Ada faktor lain yang sangat mendukung suasana “kesepian” dalam film ini, dan ini cukup menarik. Zombie dalam The Night Eats the World bukanlah jenis zombie biasa. Walaupun mereka adalah jenis zombie yang bisa bergerak dengan cepat kalau ada mangsa, semacam yang bisa kita temui dalam 28 Days Later (2002) atau World War Z (2013), tetapi mereka sama sekali tidak bersuara. Biasanya kita bisa melacak adanya zombie mendekat lewat suara-suara erangan atau teriakan yang keluar dari mulut zombie. Dalam film ini, para zombie sama heningnya dengan suasana kota Paris yang Sam lihat. Tidak ada suara sedikitpun keluar dari mulut mereka, bahkan saat mereka menyerang. Konsep zombie semacam ini justru mengerikan menurut saya. Kita tidak bisa melacak keberadaan mereka dalam gelap lewat suara, sementara mereka mampu menjadi agresif dengan cepat saat mencium mangsa. Jadi, keputusan Sam untuk mengunci diri dalam bangunan apartemen yang relatif aman tersebut cukup bisa dimengerti.

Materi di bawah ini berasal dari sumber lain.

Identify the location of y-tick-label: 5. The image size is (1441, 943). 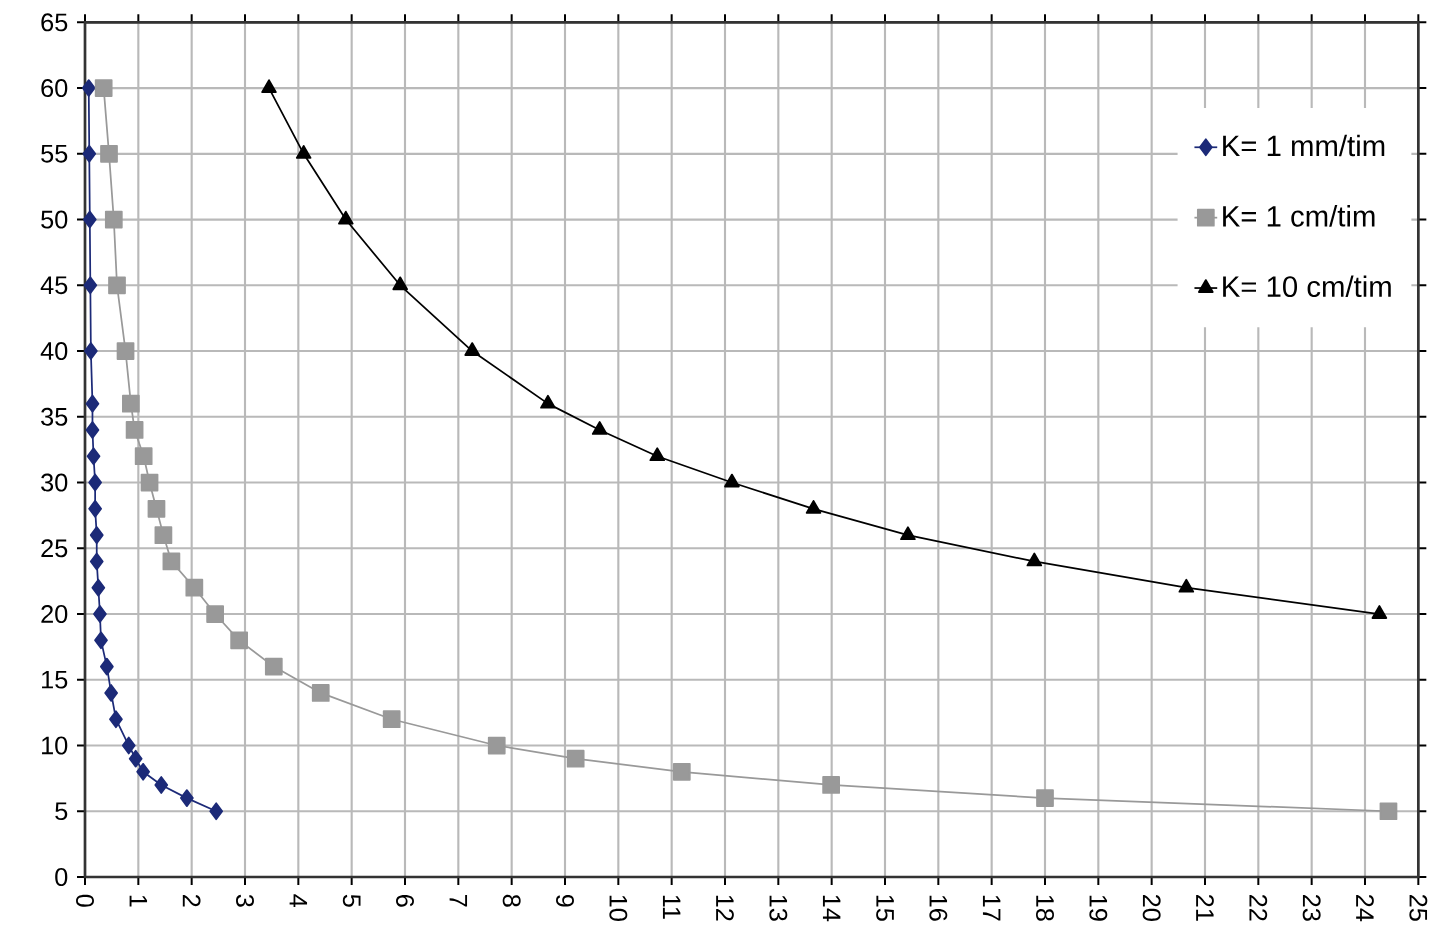
(62, 812).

The Night Eats the World cukup menarik dan realistis menurut saya karena ia berfokus pada studi mental dalam menghadapi rasa sepi di hari kiamat. Setelah menonton film ini, saya mulai bertanya-tanya pada diri saya sendiri, apa yang akan saya lakukan kalau skenario kiamat zombie terjadi dan hanya tinggal saya seorang diri di dunia ini? Bagaimana perasaan saya? Bagaimana cara saya menerima kenyataan itu? Berapa lama saya bisa hidup dalam kehampaan, ketidaktahuan, kebingungan, isolasi, kesendirian dan alienasi? Kalau dipikir-pikir, ide itu bisa jadi lebih “menyeramkan” dan gelap dibanding aksi dikejar-kejar zombie. Tidak ada adrenalin dalam kesendirian. Film The Night Eats the World mungkin tidak akan memuaskan hati semua penggemar film zombie, apalagi mereka yang mengharapkan adegan gore, darah dan aksi heroik melawan kepungan gerombolan zombie. Tapi ini adalah film zombie yang paling realistis, dan yang paling sunyi, yang pernah saya tonton.